0 of 0 people found the following review helpful.
Well-written and highly informative. I recommend it.
By Voracious Reader
Ben Emons is an articulate, well-informed market practitioner that understands not only the drivers of today’s markets but also where opportunities exist for investors. This work is an important read for any investor, whether that person is a do-it-yourself individual or a highly sophisticated institutional manager.
In The End of the Risk Free Rate, Emons expands on his previous work by doing a deep dive into concerns and opportunities faced by investors in today’s post-financial crisis environment. In the first half of this book, Emons covers one of the most concerning market developments, which is the end of the risk free rate. Other issues Emons covers are the breakdown of the relationship between inflation and employment, the possible drivers of future lackluster US economic growth, and the risk of future sovereign defaults.
In the second half of this book, Emons answers the questions: what does this all mean for investors and what should we do about it? He begins by reviewing some more academic concerns, such as the market’s implied forward expectations for front-end rates. He then moves on to a more practitioner-focused review of alternative asset classes, and the risks and opportunities they pose to investors.
I found this book to be an informative well-written review of relevant issues facing investors. I highly recommend this book.
0 of 0 people found the following review helpful.

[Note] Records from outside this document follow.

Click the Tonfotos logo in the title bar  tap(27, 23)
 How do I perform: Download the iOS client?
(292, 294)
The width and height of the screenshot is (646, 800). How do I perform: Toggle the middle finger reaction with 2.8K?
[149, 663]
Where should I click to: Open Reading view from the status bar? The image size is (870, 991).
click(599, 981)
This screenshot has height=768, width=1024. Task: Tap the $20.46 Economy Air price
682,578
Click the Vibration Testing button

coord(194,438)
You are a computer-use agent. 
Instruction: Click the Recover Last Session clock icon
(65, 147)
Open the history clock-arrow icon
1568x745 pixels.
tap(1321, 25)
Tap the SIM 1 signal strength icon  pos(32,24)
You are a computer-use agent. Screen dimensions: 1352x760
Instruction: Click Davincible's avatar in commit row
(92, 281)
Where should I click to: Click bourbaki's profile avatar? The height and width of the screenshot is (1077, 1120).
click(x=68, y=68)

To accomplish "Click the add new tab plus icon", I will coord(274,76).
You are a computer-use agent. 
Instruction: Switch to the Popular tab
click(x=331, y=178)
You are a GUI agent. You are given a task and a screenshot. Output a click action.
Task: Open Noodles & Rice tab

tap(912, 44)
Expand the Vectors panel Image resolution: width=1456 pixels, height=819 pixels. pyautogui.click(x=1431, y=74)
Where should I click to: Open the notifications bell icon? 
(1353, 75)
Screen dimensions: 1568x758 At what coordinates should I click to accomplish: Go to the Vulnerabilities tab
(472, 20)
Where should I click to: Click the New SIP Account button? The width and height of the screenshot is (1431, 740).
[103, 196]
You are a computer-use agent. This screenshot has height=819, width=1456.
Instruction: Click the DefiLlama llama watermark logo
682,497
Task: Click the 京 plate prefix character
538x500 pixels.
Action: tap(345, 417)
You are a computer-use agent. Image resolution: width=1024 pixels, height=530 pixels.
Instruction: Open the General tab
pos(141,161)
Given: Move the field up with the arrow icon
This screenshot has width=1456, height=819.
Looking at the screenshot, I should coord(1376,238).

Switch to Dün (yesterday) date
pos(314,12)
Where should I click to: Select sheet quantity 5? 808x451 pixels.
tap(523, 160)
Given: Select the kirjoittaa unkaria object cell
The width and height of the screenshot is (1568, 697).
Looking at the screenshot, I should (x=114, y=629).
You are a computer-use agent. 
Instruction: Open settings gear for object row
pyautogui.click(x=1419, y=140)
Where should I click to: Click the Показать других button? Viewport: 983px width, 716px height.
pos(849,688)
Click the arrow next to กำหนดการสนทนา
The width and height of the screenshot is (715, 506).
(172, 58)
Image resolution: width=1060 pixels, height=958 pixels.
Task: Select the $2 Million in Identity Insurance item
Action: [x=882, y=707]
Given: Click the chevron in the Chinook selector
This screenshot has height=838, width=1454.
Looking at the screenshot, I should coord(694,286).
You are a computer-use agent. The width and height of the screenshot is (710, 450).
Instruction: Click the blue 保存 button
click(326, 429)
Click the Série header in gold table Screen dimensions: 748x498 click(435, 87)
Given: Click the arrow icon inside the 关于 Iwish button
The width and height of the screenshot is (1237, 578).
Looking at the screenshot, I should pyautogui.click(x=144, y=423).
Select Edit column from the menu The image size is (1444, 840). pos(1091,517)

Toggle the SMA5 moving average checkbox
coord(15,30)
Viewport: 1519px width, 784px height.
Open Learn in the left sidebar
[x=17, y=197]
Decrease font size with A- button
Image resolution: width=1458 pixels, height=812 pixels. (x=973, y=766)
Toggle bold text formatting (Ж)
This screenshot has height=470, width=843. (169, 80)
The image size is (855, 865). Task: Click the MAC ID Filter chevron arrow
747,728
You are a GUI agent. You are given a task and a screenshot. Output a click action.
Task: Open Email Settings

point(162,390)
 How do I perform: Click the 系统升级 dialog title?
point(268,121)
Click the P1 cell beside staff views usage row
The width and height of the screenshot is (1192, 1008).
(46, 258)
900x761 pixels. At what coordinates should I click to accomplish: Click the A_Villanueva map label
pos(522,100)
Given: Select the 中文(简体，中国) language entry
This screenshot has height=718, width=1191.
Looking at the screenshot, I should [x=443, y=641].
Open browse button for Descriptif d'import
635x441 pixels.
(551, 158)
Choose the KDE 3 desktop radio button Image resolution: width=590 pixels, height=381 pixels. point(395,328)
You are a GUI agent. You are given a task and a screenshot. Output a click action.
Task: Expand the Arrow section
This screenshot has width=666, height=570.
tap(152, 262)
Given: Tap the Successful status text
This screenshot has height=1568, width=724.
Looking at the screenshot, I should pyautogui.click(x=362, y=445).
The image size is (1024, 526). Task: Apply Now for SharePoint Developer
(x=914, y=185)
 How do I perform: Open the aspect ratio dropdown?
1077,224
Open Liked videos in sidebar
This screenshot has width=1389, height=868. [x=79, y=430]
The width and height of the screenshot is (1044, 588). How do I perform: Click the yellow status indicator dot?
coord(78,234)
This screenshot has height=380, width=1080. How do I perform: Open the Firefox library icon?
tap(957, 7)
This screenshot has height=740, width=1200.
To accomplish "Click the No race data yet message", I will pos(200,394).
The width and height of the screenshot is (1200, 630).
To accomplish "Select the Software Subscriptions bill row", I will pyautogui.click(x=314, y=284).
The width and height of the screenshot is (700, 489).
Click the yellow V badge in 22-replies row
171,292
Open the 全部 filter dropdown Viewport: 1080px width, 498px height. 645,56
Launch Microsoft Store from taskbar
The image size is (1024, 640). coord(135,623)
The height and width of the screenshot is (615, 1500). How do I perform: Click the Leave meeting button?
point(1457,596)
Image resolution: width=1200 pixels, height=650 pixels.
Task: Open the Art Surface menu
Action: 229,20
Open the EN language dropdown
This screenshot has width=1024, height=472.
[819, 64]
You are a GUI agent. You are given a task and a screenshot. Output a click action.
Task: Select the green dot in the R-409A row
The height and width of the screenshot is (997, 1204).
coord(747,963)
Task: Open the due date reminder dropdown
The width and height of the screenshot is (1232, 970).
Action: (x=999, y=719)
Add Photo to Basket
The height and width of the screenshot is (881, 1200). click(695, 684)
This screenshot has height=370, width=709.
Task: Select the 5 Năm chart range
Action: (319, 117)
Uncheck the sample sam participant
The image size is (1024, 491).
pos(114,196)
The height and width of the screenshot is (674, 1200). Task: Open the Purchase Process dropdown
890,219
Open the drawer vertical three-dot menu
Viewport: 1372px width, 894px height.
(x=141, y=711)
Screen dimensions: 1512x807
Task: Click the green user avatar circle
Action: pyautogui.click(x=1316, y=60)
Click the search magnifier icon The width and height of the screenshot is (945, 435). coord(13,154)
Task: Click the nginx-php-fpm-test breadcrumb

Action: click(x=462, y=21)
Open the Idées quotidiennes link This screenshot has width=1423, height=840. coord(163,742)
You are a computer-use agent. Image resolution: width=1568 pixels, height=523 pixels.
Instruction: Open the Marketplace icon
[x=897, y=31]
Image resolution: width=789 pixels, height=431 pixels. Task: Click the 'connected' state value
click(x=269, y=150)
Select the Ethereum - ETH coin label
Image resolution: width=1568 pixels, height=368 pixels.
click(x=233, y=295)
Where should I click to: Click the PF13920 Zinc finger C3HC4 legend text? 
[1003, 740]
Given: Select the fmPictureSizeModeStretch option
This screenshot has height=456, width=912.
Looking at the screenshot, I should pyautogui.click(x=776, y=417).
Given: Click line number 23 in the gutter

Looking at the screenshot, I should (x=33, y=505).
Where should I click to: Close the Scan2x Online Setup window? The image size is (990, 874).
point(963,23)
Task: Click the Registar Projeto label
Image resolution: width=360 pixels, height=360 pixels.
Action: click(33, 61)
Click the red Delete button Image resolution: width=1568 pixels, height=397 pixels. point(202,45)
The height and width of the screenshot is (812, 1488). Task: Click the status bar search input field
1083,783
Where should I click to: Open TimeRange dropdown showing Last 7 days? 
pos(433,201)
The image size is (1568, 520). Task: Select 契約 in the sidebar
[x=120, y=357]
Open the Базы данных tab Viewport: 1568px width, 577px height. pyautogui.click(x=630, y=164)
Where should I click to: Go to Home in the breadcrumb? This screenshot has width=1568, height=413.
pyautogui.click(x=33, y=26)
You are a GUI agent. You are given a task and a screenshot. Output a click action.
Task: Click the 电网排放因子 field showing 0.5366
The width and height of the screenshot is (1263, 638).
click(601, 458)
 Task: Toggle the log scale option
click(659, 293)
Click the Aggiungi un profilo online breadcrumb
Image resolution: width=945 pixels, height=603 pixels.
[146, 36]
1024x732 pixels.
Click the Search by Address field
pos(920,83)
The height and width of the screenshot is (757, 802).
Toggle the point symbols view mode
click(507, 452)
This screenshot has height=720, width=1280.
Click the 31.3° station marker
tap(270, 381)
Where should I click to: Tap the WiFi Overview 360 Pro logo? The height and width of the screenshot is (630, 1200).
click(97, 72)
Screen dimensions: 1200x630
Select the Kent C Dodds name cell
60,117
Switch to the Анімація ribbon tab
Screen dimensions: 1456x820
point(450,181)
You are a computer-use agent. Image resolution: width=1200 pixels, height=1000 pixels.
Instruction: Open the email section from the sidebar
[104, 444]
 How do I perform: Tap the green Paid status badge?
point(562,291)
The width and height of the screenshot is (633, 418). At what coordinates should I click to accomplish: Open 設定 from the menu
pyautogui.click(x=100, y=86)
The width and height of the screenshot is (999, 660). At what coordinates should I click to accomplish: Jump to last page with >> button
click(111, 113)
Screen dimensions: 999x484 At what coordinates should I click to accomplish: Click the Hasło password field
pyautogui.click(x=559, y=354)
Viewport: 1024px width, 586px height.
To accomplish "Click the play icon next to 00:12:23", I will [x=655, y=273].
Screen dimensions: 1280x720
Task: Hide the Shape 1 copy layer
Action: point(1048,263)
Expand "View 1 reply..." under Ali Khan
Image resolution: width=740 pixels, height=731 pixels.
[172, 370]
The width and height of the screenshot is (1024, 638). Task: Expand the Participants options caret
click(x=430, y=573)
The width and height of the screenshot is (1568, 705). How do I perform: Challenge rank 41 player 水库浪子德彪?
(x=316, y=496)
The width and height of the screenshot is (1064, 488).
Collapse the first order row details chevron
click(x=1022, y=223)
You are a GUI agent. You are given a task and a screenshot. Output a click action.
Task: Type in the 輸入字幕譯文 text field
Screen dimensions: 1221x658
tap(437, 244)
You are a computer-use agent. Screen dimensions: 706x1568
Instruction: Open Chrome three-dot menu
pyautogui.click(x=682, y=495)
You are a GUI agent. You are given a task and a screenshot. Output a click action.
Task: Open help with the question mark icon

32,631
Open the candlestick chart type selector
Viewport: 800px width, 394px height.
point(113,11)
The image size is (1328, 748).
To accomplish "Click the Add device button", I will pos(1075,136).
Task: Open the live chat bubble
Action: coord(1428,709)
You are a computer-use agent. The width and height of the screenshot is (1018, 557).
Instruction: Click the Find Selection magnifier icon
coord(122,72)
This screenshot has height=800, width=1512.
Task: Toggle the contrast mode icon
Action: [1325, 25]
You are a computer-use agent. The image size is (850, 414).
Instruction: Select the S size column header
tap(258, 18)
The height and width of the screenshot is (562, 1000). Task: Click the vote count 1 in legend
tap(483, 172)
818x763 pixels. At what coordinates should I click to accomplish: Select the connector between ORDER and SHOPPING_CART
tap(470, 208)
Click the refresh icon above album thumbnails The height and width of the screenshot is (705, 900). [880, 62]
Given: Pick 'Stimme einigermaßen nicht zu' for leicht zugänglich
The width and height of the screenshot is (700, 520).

Must read for both personal investors and finance professionals...
By shelby E Luke
The End of the Risk-Free Rate is a concise, user-friendly manual for financial markets experiencing regime changes. The textbook definition of a risk-free rate – the return on a “money-good” investment with a known outcome – has been tested by turmoil and crises. Emons’ walks his readers through the causes and effects of regime change and investor psychology in an accessible and thought-provoking manner. By examining trends in productivity, technology, and employment, The End of the Risk-Free Rate shows readers the tools used by policy-makers and investors to identify equilibrium riskless rates. After presenting an overview of historical Fed policy alongside private sector involvement, Emons offers parallel anecdotes from troubled European and Latin American countries.
The investment implications are vast: how does one value “risky” securities like stocks and corporate bonds when nothing is truly “risk-free”? What happens when the tools used by central banks create “sticky” price action within the securities they purchase? The End of the Risk Free Rate presents several explanations from decades of professors and policymakers.
Emons’ book serves as a relevant and approachable reference for both personal investors and finance professionals.